The gardens of the Folies Siffait
Owned by the Loire-Atlantique Department, the impressive garden of the Folies Siffait in Le Cellier is made up of terraces, niches and balconies, with a breathtaking view of the Loire.
An amazing garden on the banks of the Loire
On June 24, 1816, Maximilien Siffait (1780-1861) and his wife Marie-Louise Jourdan (1783-1819) became owners of La Gérardière, in the town of Le Cellier. They settled there with their two children, Jeanne-Louise (1811-1830) and Oswald (1816-1877). At the time, the property consisted of an assortment of fields and farms around the château and the park.
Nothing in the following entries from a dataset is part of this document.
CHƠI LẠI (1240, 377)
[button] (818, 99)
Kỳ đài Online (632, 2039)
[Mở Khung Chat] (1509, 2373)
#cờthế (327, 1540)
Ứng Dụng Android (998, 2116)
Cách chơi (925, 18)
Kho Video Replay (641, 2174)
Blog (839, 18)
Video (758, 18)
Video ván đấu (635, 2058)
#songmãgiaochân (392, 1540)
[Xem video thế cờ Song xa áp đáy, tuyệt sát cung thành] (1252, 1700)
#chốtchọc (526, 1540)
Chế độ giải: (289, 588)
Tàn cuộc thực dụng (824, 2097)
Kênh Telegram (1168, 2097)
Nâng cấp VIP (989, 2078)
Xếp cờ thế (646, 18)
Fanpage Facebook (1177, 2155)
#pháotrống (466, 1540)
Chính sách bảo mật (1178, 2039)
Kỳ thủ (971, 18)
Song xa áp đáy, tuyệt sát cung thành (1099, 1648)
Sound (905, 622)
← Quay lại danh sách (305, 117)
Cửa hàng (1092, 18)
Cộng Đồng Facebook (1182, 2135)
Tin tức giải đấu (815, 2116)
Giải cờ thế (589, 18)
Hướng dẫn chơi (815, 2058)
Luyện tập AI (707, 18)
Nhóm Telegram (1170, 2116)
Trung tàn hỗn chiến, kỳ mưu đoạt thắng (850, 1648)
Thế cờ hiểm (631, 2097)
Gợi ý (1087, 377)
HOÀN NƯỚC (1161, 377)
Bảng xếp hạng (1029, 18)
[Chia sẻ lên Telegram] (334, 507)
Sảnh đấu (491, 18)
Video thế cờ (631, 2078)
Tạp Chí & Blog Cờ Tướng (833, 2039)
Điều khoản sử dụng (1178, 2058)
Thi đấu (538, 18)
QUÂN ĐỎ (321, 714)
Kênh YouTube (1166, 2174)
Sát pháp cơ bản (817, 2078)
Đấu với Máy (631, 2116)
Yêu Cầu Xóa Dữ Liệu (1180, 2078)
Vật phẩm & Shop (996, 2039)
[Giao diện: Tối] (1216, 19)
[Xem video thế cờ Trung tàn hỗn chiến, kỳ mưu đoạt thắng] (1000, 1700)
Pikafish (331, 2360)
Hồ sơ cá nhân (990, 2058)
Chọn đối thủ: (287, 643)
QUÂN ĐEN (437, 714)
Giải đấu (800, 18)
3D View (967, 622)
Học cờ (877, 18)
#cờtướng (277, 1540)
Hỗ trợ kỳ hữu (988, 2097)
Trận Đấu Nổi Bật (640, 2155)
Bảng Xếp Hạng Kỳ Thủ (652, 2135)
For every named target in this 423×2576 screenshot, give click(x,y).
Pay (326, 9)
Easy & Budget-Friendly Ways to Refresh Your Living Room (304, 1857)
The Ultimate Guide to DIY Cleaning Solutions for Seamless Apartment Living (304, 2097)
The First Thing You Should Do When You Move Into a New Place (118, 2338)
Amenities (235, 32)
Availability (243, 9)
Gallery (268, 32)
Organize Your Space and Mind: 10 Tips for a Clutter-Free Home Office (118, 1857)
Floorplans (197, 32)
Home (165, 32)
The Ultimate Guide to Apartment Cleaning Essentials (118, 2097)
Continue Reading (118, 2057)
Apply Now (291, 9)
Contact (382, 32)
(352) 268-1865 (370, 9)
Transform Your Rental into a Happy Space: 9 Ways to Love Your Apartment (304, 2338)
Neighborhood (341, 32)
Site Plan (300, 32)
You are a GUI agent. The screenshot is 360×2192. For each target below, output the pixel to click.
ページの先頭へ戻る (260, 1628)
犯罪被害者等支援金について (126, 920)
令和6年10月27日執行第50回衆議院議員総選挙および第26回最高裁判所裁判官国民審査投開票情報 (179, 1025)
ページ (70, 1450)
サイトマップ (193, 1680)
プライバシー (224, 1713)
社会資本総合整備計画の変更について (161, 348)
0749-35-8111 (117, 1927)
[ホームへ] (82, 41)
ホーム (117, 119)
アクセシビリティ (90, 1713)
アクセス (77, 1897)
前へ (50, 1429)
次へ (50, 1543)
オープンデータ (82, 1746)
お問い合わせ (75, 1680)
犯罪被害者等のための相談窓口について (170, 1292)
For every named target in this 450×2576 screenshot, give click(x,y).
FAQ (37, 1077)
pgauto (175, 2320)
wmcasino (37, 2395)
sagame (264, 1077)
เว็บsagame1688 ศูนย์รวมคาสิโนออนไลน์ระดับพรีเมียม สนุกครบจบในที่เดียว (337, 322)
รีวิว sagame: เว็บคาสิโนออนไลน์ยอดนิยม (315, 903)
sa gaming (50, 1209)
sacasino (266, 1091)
In 1817, Maximilien began to design a garden in a field that was totally unworkable but had a magnificent view of the Loire. On the rocky outcrop overlooking the river at a height of nearly 70 metres, he had an incredible garden built that descended in terraces to the shore. The monumental nature of the site, the labyrinthine architecture adorned with niches, turrets and staircases, the colours and the trompe-l'oeil features made the garden a "folly" in people's eyes. That is how the site came to be known as the Folies Siffait.
A poetic garden
In 1836, Oswald Siffait became the main owner of the land at La Gérardière. He bought numerous plots of land, thus considerably increasing the size of the property. A member of the Nantes Horticultural Society, Oswald had a famous collection of rare trees planted in his park around the château and in the terraced garden. The renowned nurseryman André Leroy (1801-1875) worked on these sites between 1846 and 1850. Although there does not seem to be much left of his efforts, the alignments of trees still remain.
When Oswald died, his son Ernest Siffait (1841-1904) inherited the property and sold it in 1895 to Edmé Fleury, an engineer from Nantes. The Folies Siffait garden was then left untended, and dense vegetation took over the site, giving the garden its present-day poetic atmosphere.
A conservation site
The Folies Siffait garden now spans 3.33 hectares and is part of the ecological, plant and wildlife conservation area in Le Cellier. The area boasts the plants and wildlife typically found in large wooded gardens (red squirrels, nuthatches, woodpeckers, primroses, etc.), as well as tall trees such as Lebanese cedars, evergreen oaks and large-leaved lime trees. The site is also home to reptiles and bats. It has been listed as a historical monument since 1992.
In 2007, the Department bought the site from the town of Le Cellier as part of its policy to protect sensitive natural areas and continued the rehabilitation project to consolidate the structures and eventually reopen the site to the public.
In order to maintain the Folies Siffait garden, a balance must be found between opening this exceptional historical heritage to the public, conserving the fragile built heritage and protecting the sensitive natural space. Access is regulated, not only to protect the site, but for safety reasons as well, since the area can be hazardous for unaccompanied visitors.